Post by paulcadogan » Thu Feb 25, 2016 3:52 pm

RF wrote: Given the operational necessity to stop the Bismarck plus the vulnerability of Hood to Bismarck's fire I find this a curious line of thought. With the added scenario also of eight of the heavy guns not bearing on either enemy ship I would have thought that Holland's first priority must be to degrade Bismarck's gunnery and that would mean all available guns fire on Bismarck.... a decision surely obvious at the point Holland's run in started.
I think the misidentification was just that and there was no intent to fire on Prinz Eugen.
RF, I don't believe there was any intent to fire on PG. The problem for Hood was IDing which was which as the range came down and the time to open fire approached. To my mind we have to consider these factors in trying to assess what Holland was doing.

1)At 0550, Holland signalled for concentration of fire on the left hand ship, believing Bismarck to be leading.

2) At 0552, seconds before Hood opened fire, he signalled PoW to shift target right.

3) We know that Hood continued to fire at the left hand target.
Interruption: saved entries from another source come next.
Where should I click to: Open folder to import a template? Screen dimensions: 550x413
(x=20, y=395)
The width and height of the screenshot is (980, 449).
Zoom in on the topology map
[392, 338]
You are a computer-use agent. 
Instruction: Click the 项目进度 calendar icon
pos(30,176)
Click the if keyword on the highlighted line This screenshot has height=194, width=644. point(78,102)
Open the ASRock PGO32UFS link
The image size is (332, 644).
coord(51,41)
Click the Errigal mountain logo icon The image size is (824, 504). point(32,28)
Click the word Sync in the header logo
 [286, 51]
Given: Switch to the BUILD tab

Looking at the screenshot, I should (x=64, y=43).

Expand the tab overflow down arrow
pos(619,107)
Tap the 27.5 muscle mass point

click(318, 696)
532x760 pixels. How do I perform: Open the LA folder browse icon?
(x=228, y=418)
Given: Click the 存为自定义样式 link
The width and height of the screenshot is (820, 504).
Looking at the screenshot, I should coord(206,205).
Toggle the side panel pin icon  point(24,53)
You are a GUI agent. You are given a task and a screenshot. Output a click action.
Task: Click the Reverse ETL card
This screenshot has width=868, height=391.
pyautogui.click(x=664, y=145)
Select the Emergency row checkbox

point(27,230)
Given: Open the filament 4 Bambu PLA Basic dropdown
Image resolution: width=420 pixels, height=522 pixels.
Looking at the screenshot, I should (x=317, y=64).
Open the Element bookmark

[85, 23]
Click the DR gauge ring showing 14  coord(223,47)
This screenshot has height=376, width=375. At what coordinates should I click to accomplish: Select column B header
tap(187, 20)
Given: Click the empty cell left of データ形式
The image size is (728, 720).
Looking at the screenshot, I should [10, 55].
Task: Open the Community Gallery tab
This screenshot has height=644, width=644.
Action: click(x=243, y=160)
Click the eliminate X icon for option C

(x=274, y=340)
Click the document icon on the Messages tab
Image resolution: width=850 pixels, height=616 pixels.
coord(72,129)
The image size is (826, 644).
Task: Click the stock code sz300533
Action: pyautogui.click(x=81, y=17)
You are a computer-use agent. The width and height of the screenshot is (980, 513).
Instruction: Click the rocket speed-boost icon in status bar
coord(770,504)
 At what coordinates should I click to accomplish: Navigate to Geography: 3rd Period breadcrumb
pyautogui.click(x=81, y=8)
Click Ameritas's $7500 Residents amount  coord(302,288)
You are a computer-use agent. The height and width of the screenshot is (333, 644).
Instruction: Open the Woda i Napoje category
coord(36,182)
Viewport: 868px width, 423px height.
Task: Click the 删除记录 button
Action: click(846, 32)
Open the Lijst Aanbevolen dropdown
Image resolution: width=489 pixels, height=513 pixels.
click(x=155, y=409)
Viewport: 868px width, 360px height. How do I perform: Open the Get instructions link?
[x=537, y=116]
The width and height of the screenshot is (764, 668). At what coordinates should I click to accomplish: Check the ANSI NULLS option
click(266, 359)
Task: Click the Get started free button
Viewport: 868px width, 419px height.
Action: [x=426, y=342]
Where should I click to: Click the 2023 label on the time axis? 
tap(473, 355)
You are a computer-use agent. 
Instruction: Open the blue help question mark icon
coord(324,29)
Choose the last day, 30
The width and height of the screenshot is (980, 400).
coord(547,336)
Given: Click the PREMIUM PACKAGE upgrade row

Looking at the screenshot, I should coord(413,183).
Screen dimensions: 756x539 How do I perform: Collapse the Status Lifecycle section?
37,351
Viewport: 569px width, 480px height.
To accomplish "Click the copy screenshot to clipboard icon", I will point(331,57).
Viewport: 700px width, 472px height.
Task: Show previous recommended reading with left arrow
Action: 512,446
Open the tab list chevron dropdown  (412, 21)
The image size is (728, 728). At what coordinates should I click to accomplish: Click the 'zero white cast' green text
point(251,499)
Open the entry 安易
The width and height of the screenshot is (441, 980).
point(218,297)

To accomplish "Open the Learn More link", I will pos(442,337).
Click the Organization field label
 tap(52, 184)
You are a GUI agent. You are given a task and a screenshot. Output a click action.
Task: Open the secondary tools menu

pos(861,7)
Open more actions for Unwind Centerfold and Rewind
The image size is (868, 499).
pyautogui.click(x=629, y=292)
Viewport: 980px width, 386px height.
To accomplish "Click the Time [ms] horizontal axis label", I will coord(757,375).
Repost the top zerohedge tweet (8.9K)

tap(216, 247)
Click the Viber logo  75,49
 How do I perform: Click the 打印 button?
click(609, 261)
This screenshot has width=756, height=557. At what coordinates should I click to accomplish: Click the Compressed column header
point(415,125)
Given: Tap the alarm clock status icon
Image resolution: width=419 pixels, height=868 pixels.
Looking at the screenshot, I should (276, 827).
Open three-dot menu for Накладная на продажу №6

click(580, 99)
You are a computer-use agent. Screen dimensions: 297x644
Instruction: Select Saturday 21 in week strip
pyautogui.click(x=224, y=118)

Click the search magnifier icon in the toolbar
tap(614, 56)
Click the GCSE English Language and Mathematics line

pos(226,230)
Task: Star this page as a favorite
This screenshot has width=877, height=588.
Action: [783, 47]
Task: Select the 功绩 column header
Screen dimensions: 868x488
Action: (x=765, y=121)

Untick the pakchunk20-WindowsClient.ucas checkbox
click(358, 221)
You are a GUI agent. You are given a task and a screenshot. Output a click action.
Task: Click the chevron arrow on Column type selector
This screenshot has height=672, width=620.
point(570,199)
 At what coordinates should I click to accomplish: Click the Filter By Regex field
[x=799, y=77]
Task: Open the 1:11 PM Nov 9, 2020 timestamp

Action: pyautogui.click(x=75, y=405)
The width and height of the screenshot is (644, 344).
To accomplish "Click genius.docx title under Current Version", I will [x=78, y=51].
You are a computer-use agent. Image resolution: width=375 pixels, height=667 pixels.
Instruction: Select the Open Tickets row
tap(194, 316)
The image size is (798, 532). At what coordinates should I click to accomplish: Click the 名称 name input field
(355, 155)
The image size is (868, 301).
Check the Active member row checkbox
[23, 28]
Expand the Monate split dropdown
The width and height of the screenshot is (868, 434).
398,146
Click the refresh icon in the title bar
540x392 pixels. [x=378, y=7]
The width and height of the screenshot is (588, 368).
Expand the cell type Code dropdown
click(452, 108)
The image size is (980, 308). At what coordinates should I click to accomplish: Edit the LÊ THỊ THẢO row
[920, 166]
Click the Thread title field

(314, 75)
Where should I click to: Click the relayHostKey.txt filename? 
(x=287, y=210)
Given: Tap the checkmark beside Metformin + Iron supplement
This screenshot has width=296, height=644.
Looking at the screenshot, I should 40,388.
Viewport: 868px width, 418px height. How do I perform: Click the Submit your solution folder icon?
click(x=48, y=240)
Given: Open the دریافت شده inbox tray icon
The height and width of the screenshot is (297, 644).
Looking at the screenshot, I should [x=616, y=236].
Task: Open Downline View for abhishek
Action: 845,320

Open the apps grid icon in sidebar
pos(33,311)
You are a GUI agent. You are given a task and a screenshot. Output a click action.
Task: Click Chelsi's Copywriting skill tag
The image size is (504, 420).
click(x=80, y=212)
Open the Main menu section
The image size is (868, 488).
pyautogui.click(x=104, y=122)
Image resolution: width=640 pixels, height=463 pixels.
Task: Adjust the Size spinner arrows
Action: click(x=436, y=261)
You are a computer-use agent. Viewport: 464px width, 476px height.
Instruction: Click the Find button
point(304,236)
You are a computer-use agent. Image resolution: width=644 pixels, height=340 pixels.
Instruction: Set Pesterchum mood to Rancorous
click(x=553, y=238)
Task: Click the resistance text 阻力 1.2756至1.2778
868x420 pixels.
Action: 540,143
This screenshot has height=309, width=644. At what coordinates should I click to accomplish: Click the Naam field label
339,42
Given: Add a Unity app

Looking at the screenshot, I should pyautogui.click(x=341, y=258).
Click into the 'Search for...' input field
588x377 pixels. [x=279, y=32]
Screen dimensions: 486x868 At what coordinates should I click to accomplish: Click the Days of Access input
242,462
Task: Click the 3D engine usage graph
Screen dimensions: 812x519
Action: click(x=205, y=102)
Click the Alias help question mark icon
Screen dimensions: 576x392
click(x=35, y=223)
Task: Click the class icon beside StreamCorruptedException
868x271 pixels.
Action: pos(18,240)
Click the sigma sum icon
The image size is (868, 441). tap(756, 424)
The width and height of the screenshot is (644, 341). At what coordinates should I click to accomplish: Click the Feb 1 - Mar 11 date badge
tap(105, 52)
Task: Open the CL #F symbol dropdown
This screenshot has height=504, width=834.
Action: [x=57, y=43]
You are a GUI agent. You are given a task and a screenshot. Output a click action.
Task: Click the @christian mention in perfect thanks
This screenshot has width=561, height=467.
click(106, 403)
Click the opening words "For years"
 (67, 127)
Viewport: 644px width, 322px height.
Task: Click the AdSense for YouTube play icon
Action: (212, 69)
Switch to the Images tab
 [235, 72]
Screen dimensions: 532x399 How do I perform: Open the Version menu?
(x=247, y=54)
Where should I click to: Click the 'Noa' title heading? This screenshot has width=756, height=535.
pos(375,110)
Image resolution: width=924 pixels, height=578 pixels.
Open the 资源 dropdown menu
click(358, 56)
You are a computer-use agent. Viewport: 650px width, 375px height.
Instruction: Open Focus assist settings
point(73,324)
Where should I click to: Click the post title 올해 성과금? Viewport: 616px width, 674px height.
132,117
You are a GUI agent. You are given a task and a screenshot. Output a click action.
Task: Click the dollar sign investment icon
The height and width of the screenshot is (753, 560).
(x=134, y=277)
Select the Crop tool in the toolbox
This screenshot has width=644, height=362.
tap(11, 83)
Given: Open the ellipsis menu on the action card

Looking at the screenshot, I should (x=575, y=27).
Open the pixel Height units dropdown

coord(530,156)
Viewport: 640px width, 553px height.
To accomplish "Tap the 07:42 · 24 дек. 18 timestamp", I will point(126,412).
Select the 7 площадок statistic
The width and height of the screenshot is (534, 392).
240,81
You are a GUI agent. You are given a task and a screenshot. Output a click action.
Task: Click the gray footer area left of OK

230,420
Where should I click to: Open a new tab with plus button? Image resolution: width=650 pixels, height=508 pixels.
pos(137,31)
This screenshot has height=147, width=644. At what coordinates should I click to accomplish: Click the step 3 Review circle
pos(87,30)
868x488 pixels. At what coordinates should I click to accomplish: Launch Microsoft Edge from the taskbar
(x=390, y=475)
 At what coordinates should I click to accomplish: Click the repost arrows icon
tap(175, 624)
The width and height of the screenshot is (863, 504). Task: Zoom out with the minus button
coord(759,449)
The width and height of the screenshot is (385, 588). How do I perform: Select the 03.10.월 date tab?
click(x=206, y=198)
4) We have Ted Briggs' account which states that a report came from the spotting top AFTER Hood opened fire that they were shooting at the wrong ship at which point Holland ordered a shift to the right hand target.

5) It has been said (McMullen's letter) that the conditions in Hood's spotting top at speed might have made target observation more difficult than it was for PoW - hence it was harder to distinguish the German ships at long range.

Points 3 and 4 suggest that the order to PoW at 0552 was NOT given to Hood's gunnery department - otherwise they should have switched target prior to the opening of fire and there would have been no need for them to report the error afterwards.

So, this is why I suggest there was uncertainty on Hood's compass platform (and gunnery department for that matter) at 0552 as to which German ship was which. Holland could either have held fire until firm ID was made (which might have been dangerous if the Germans fired on them first) or temporarily spread fire to ensure Bismarck was targeted immediately with the correction being made upon definitive ID. To me this is the most logical explanation.

This is why I always lament the fact that Leach did not immediately signal PoW's misgivings with the 0550 signal from Holland. When the shift signal came at 0552, he would therefore have assumed that the flagship had recognized the error in time.